La Convención Nacional Republicana finalmente consagró a Donald Trump como su candidato presidencial. Analizamos el alcance y las consecuencias del ascenso político de este nefasto personaje.
En el discurso con el que Trump lanzó su candidatura el 16 de junio del año pasado, declamó que se lanzaba, entre otros motivos, para salvar a los EE.UU. de los inmigrantes mexicanos que “traen drogas, traen crimen, son violadores”.
Además de sus desbocadas xenófobas, el tema central en discusión sobre la celebridad billonaria era si su postulación era sensata o una mera jugada mediática. El propio Partido Republicano no tomó en serio la postulación del magnate. Sin embargo, Trump fue superando y despachando, uno por uno, a los gobernadores y senadores a los que el partido apostaba.
Trump conquistó la base republicana con un perfil de hombre fuerte independiente de la casta política, explotando los prejuicios nacionalistas, racistas y anti-inmigrantes que esa misma clase política sembró durante años.
No es un fenómeno aislado. En el mundo atravesado por la crisis sistémica que transita el capitalismo desde 2008, partidos tradicionales de ambos flancos del “centro” político vienen aplicando fuertes ajustes neoliberales. Donde surgen alternativas por izquierda, éstas canalizan parte importante de la ruptura que esas políticas generan. Es el caso en España con Podemos o en el propio EE.UU., con la campaña que hizo Bernie Sanders en la primaria demócrata.
En otros casos, son fuerzas “populistas” de derecha, como el Frente Nacional francés o el Partido de la Libertad de Austria las que aparecen como alternativa ante la desilusión masiva con esas castas políticas, culpando además a inmigrantes y musulmanes por el deterioro de las condiciones de vida.
Quizás de manera más clara que en otras partes del mundo, en EE.UU., el establishment que Trump dice enfrentar le allanó el camino. El Partido Republicano ha construido una base masiva para su política corporativa, neoliberal y antipopular apelando a la defensa de valores conservadores supuestamente amenazados por inmigrantes, musulmanes, negros y homosexuales.

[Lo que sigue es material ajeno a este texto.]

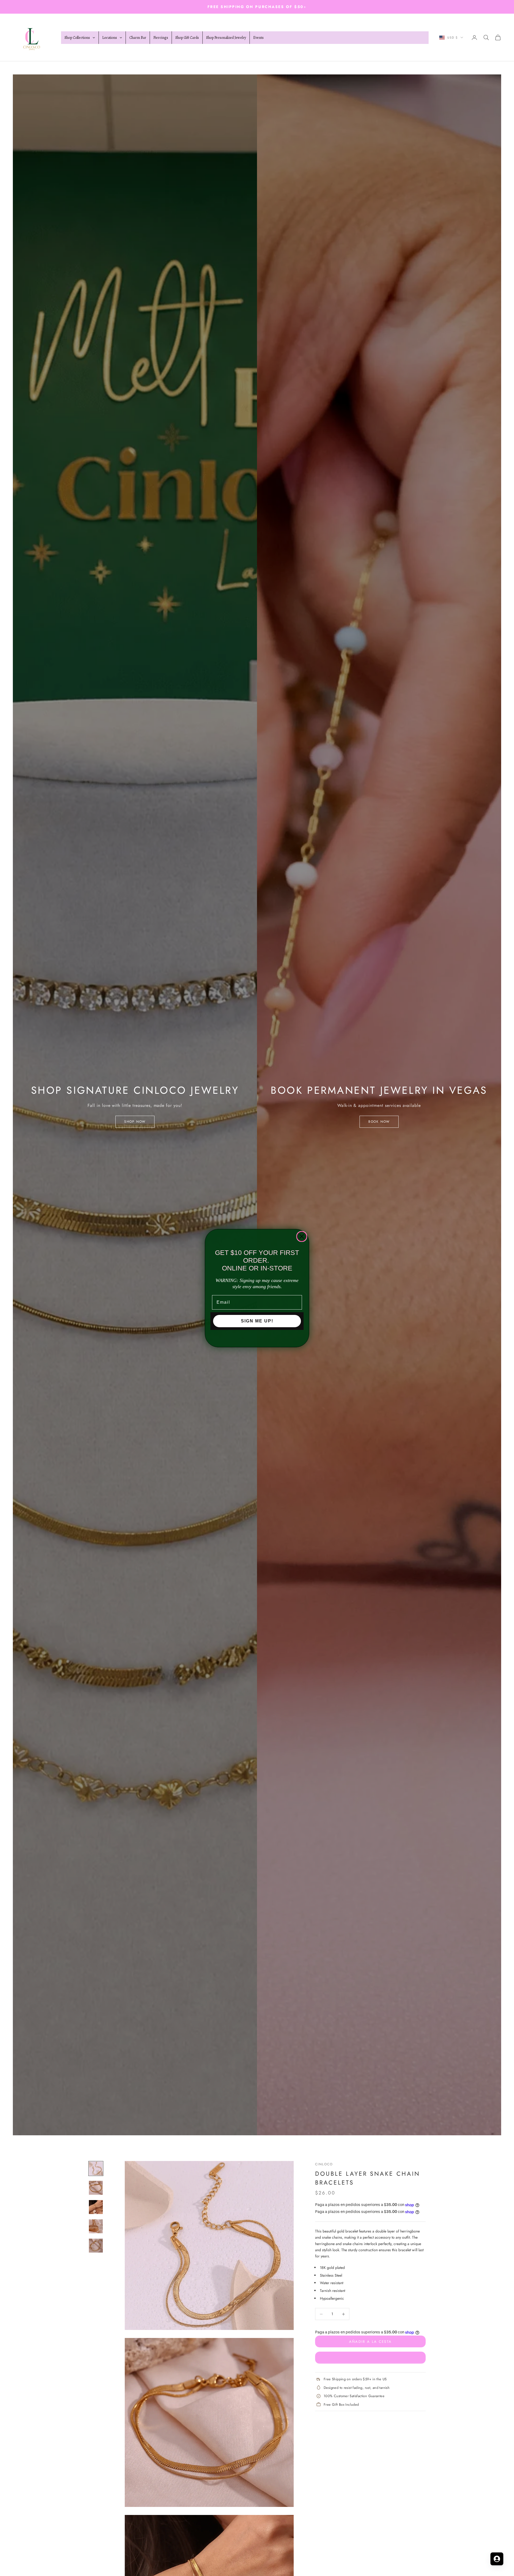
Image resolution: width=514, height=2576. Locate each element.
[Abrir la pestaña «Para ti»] (496, 2558)
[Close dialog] (302, 1236)
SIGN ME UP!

Pero esa base electoral, hombres blancos de clase media, viene perdiendo peso en la medida que se achica la clase media, crece la población latina y la mayoría del electorado es femenino. Los republicanos dependen de lograr movilizar una base electoral en descenso. Trump logró esto mejor que sus competidores apelando de manera más abierta y directa al racismo y el nacionalismo que el Partido Republicano (y el demócrata, vale la aclaración) viene cultivando. Sus posiciones más escandalosas gozan de un apoyo abrumador entre los republicanos más comprometidos que votan en las primarias.
Entre el 88 % y el 95 % de los que votaron a Trump en las primarias apoyan sus propuestas de prohibirle a los musulmanes entrar a EE.UU., construir un muro en la frontera con México y deportar a todos los “ilegales”. Pero, además, nada menos que un 63 % de los que votaron a alguno de los otros candidatos en las primarias republicanas, también apoyan estas medidas.
Estas políticas, sin embargo, son minoritarias en la población general. Preocupación que comienzan a mostrar los republicanos, viendo que todas las encuestas lo muestran a Trump varios puntos debajo de Hillary Clinton. Irónicamente, el mejor servicio a la campaña republicana lo brinda ella. Clinton es, quizá, la representante más cabal de Wall Street. Su candidatura es desmovilizadora de la base demócrata en general, y repulsiva del sector más dinámico que se movilizó en torno a la precandidatura de Bernie Sanders.
Esa es la otra expresión de la masiva ruptura anti-establishment en curso en EE.UU. Es mucho más amplia que la que sigue a Trump, y tiene el desafío de canalizar ese proceso hacia la construcción de una alternativa política al bipartidismo corporativo que representan Trump y Hillary.